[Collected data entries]
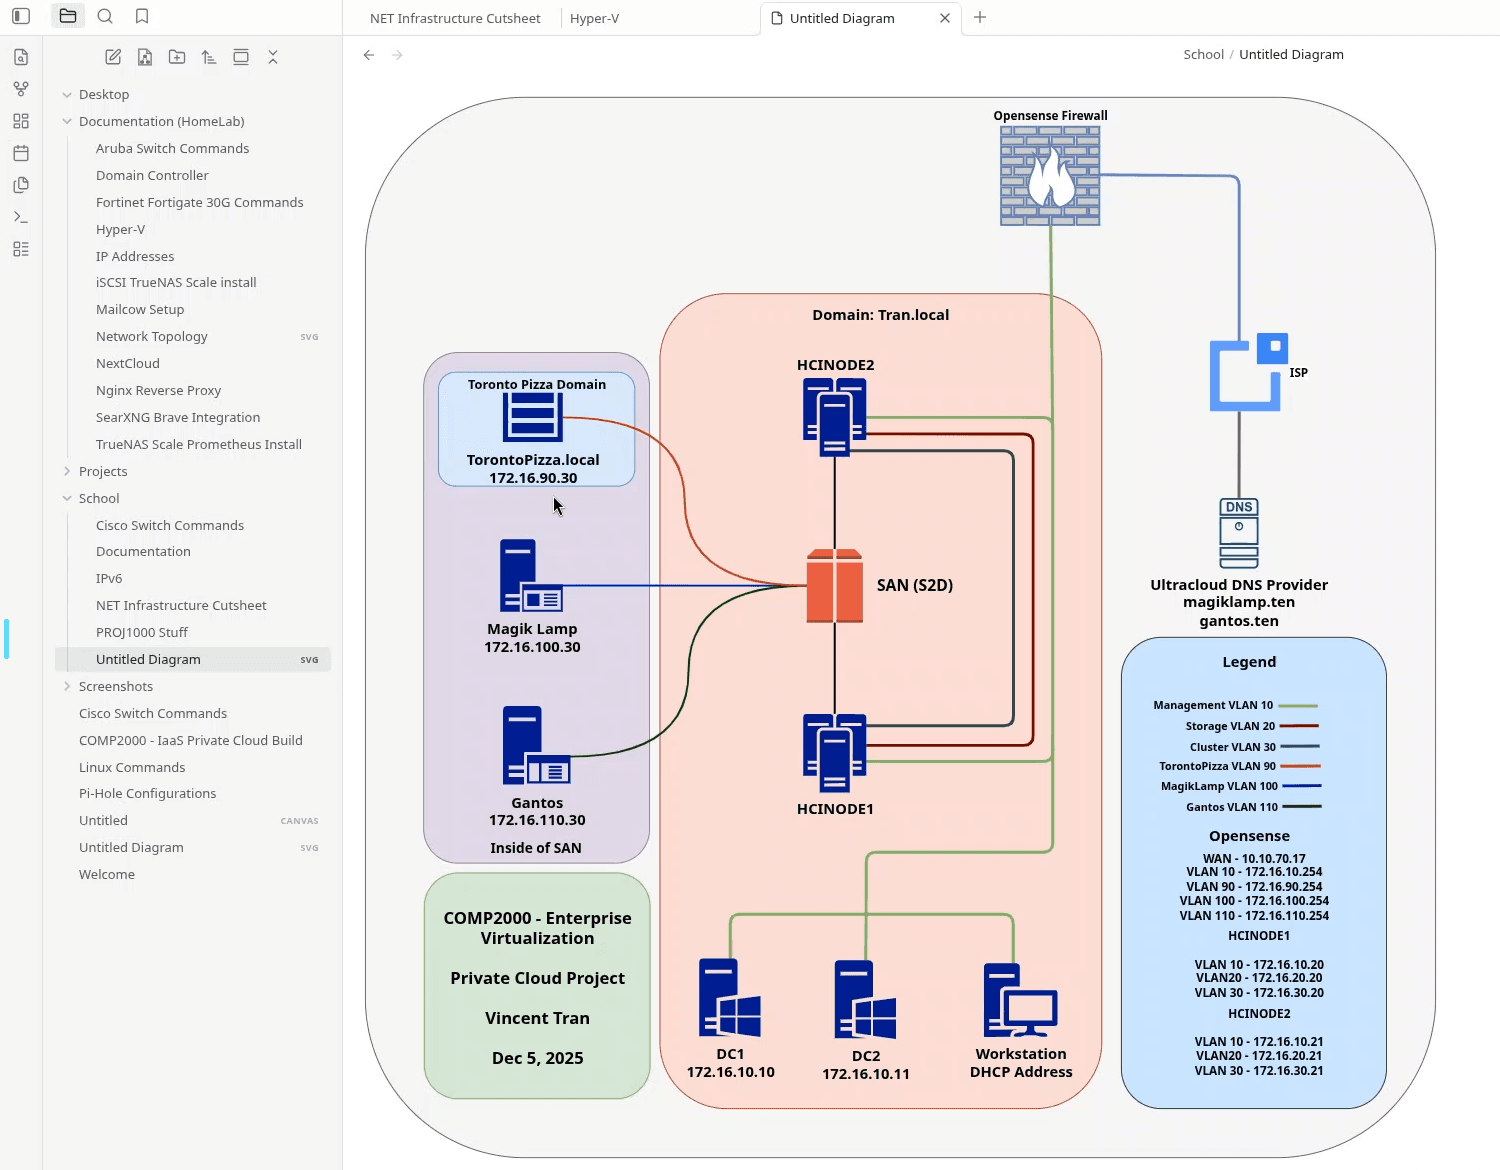Image resolution: width=1500 pixels, height=1170 pixels.
Task: Open the Bookmarks panel
Action: [142, 16]
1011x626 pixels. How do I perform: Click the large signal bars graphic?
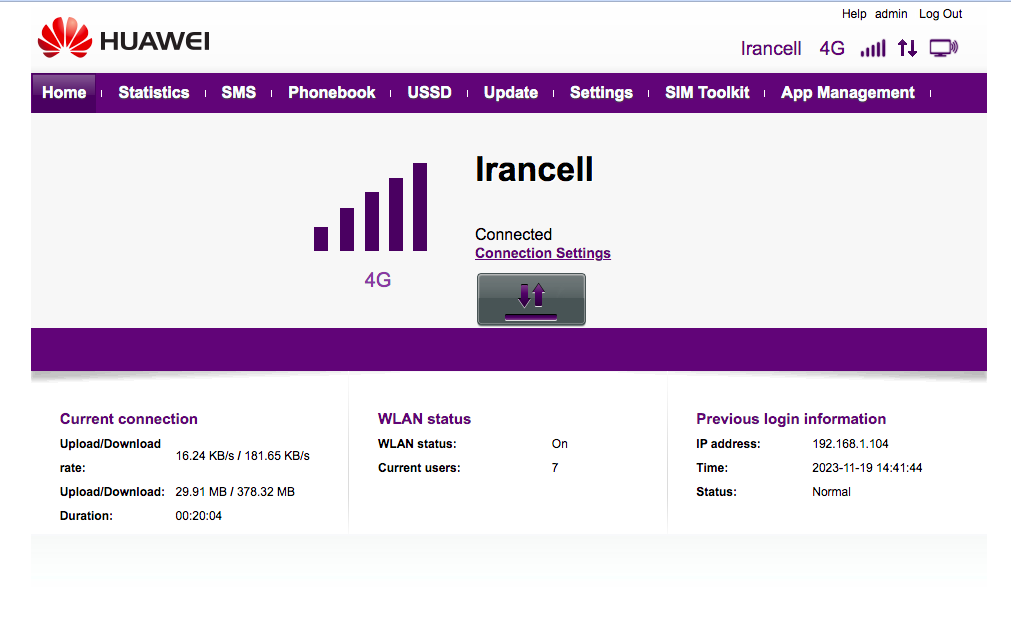click(x=371, y=207)
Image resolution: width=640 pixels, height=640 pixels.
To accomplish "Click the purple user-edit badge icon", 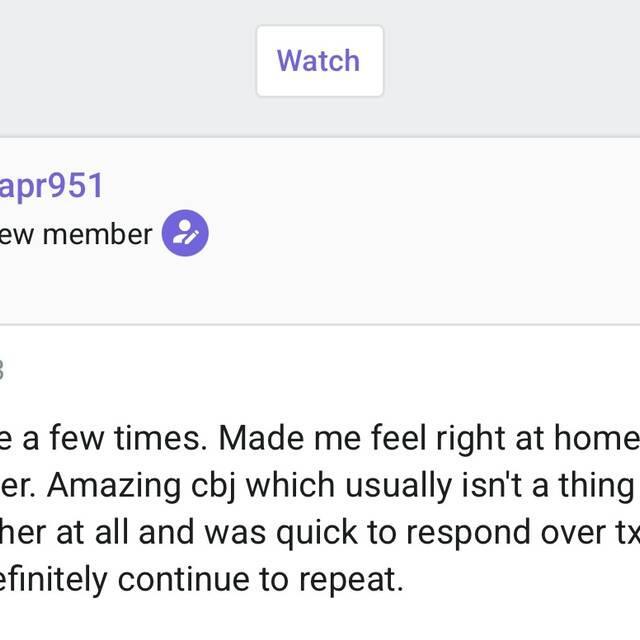I will click(x=185, y=234).

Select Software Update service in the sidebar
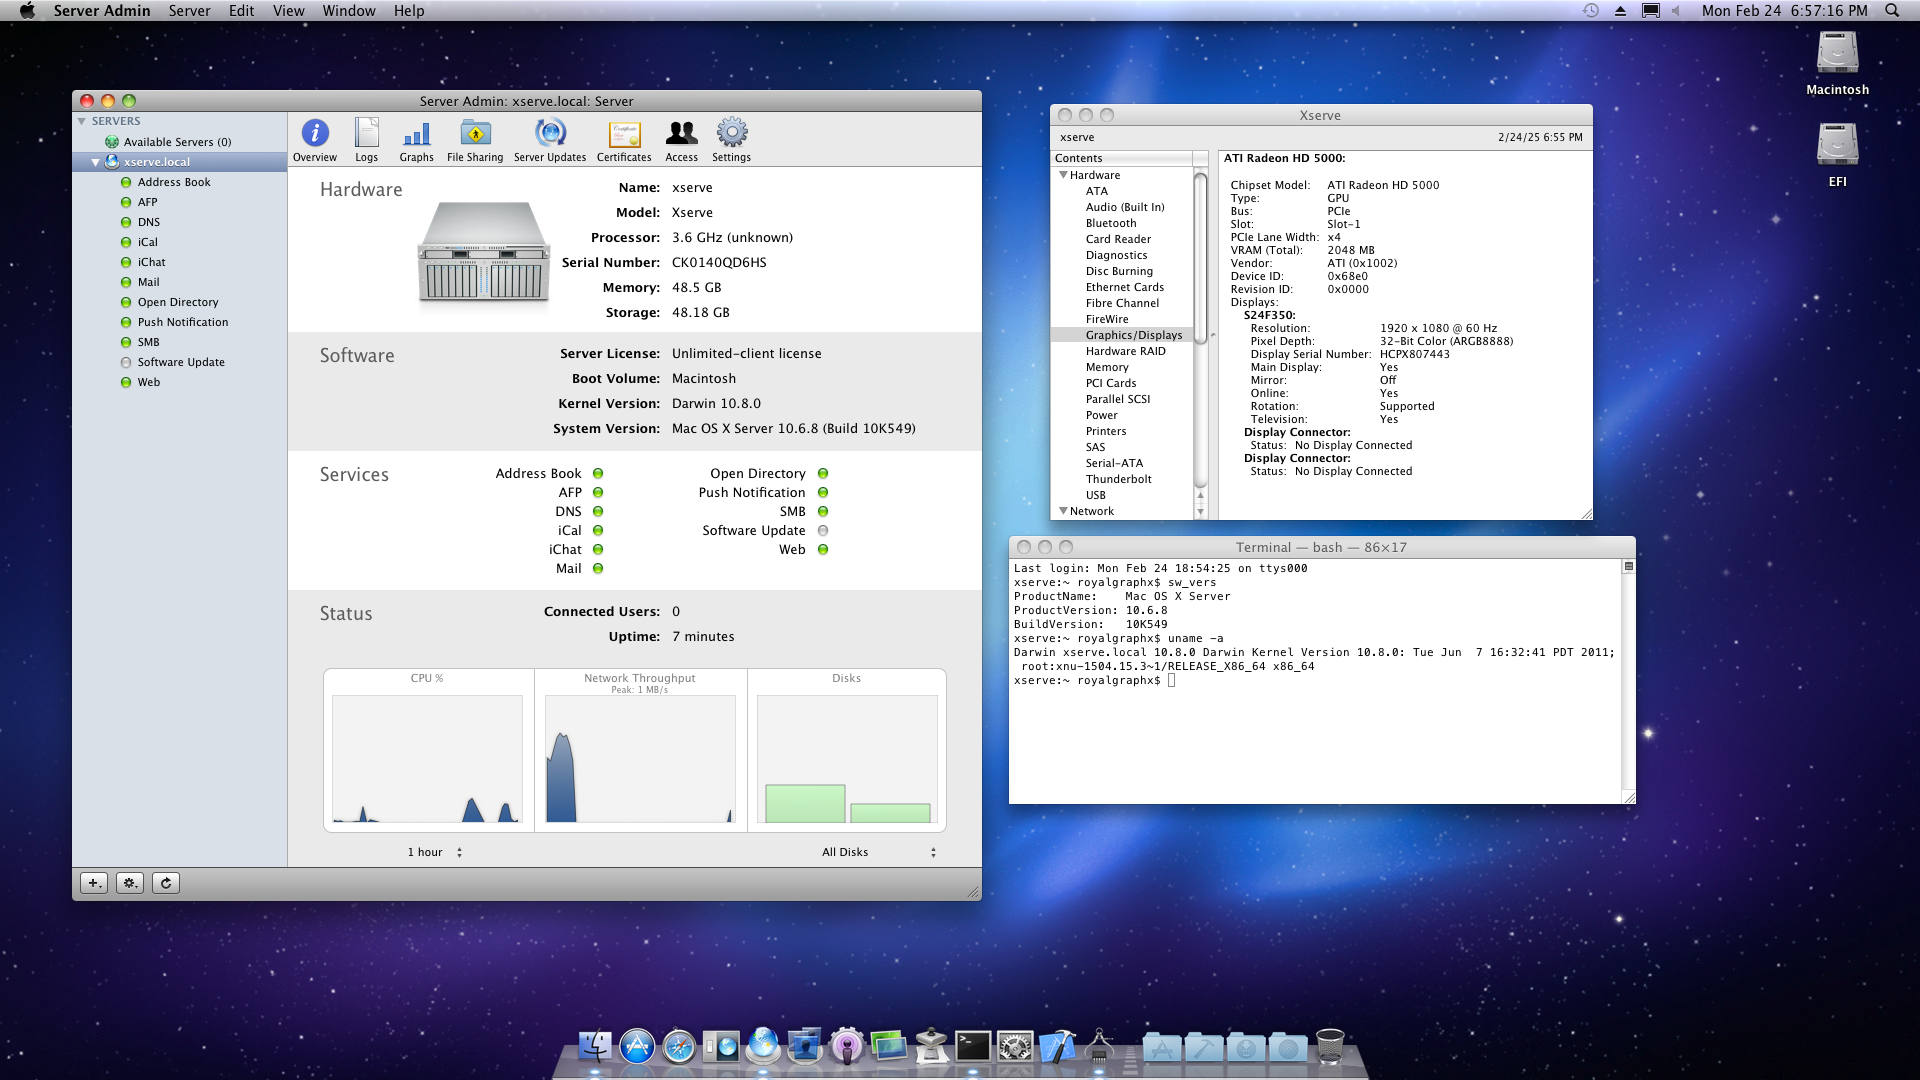[x=181, y=362]
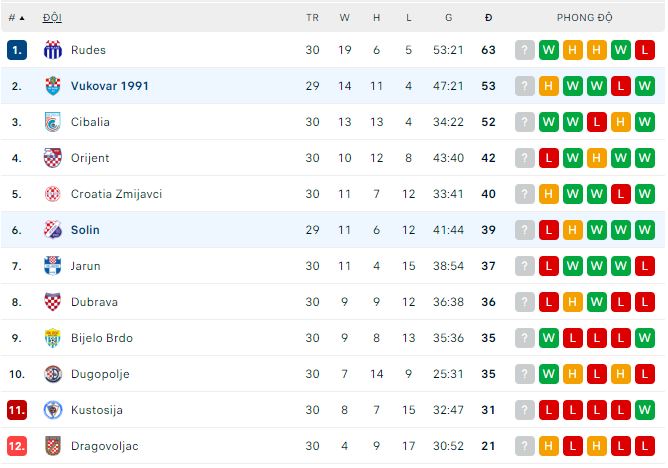The image size is (668, 468).
Task: Click the red 12. position badge
Action: (x=17, y=446)
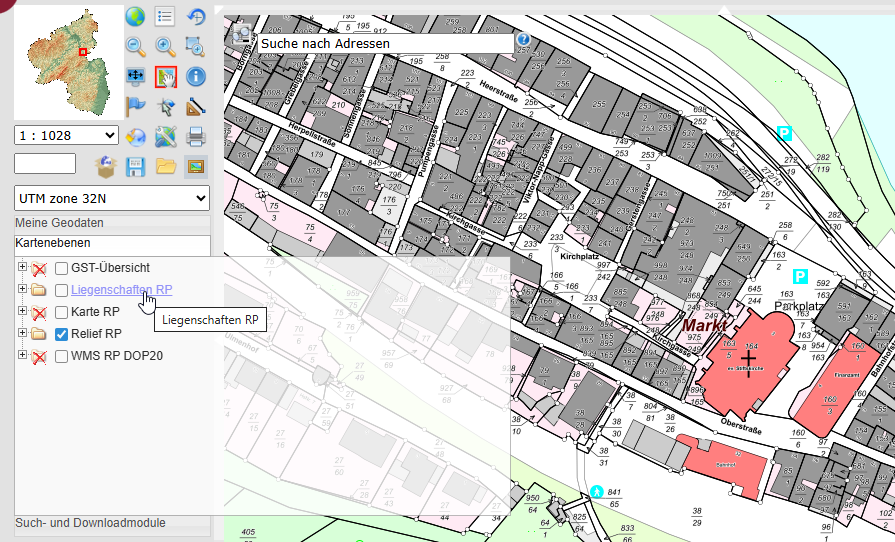Uncheck the Relief RP layer

tap(62, 334)
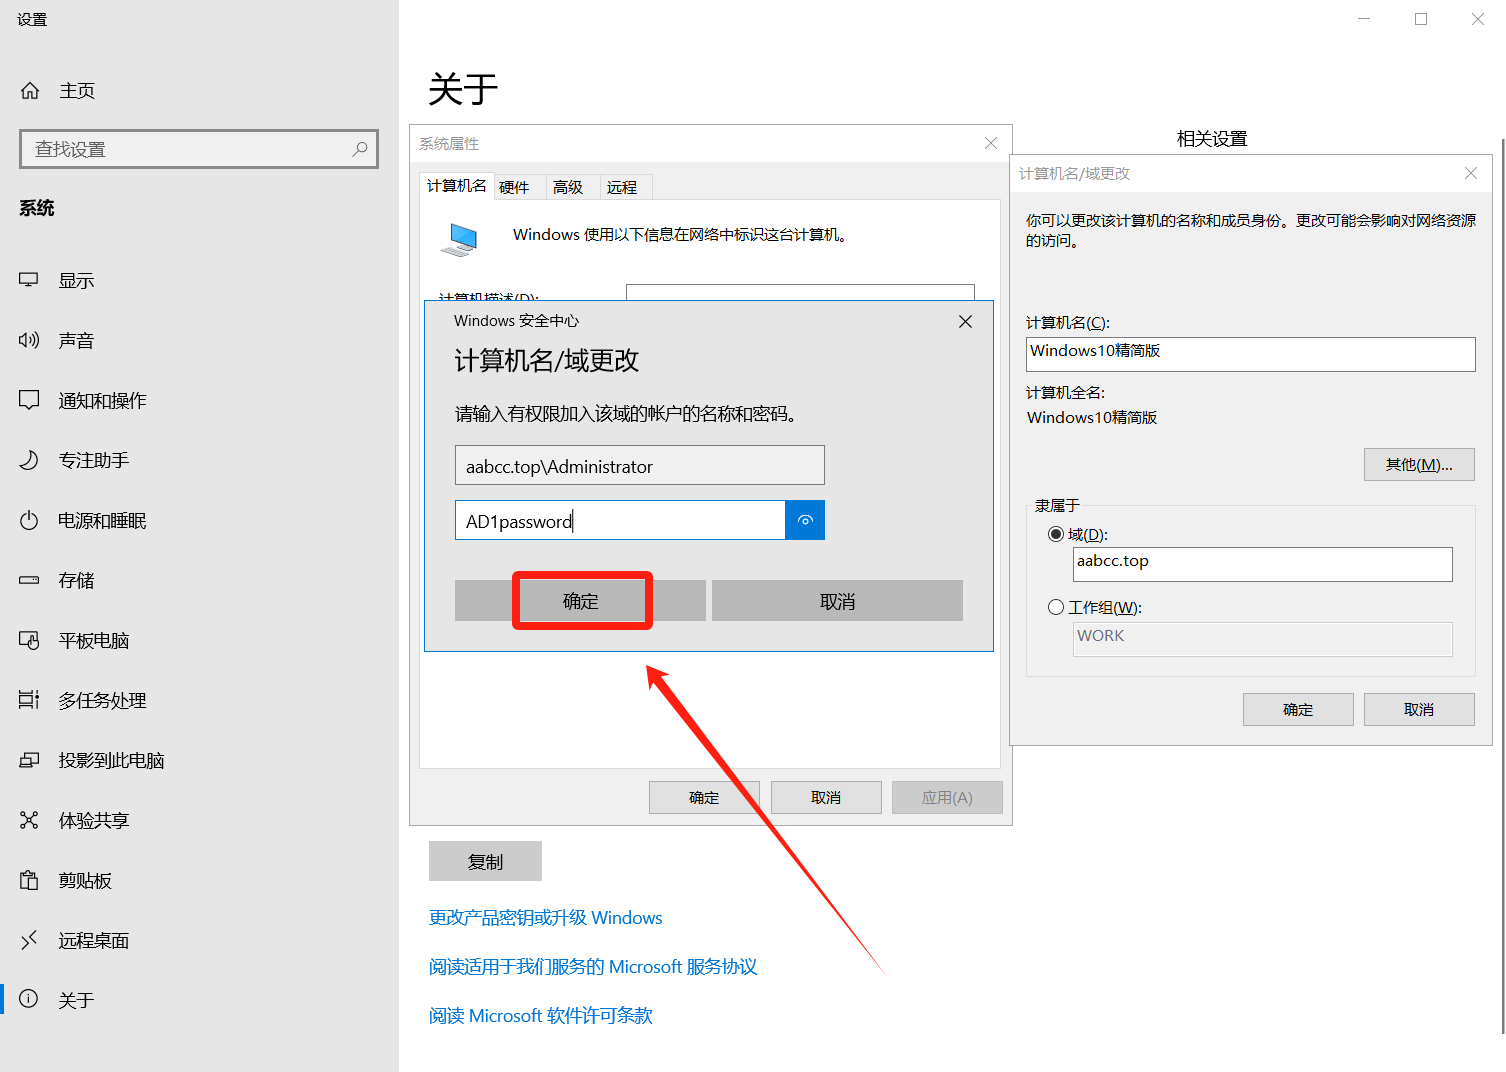The height and width of the screenshot is (1072, 1506).
Task: Click the Home (主页) icon in sidebar
Action: click(30, 91)
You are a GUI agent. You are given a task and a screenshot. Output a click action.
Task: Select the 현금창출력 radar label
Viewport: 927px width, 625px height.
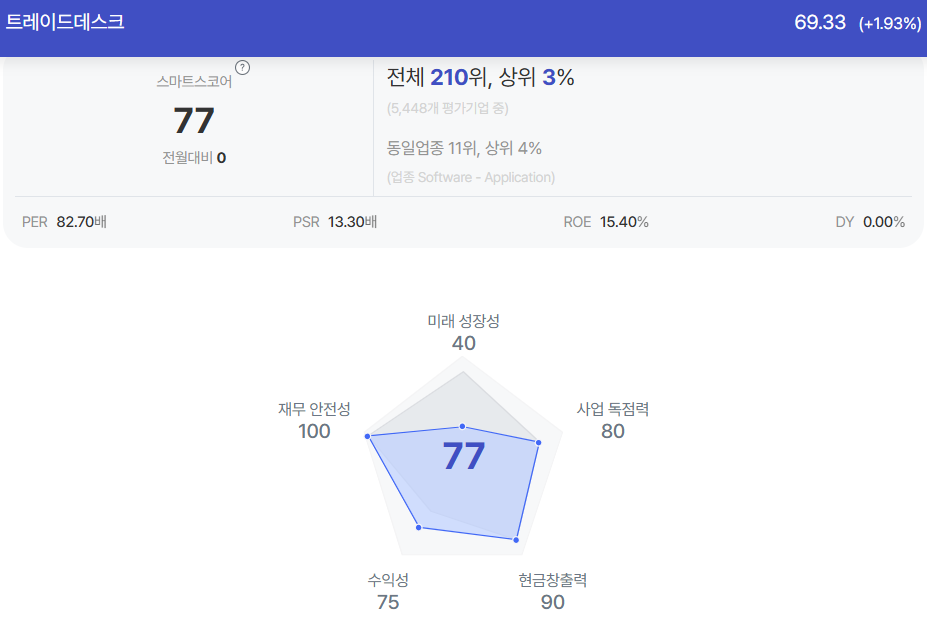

What is being asked
Find the line with "You are a GUI". Reproduce it and every line after it through the last line above exactly, leaving out the pictures.

Answer section
You are a GUI agent. You are given a task and a screenshot. Output a click action.
Task: Select the 현금창출력 radar label
Viewport: 927px width, 625px height.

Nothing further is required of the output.